### [Task directions]
Only lines holding "Customers" are wanted; copy each of them from the records below.
* * * * *
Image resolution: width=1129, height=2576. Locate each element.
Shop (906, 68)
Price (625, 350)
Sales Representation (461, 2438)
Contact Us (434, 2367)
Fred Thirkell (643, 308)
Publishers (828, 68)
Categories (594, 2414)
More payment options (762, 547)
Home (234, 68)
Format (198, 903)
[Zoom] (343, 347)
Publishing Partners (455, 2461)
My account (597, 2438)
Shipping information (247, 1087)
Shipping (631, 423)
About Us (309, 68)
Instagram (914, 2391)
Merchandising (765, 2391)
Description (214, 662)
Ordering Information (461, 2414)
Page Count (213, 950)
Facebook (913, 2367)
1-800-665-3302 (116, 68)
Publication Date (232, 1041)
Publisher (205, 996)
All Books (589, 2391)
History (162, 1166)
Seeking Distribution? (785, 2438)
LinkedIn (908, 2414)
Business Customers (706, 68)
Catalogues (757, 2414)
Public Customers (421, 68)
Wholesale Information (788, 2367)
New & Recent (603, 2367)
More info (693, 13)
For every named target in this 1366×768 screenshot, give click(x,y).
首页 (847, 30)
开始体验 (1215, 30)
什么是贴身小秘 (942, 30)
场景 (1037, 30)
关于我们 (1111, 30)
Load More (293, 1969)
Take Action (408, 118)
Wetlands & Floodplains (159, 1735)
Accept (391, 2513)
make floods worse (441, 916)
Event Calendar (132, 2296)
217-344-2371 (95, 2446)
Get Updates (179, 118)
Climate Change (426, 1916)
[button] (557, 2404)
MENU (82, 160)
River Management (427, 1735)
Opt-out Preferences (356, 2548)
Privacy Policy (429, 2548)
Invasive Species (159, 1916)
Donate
* * * * *
### [Written reply]
Business Customers (706, 68)
Public Customers (421, 68)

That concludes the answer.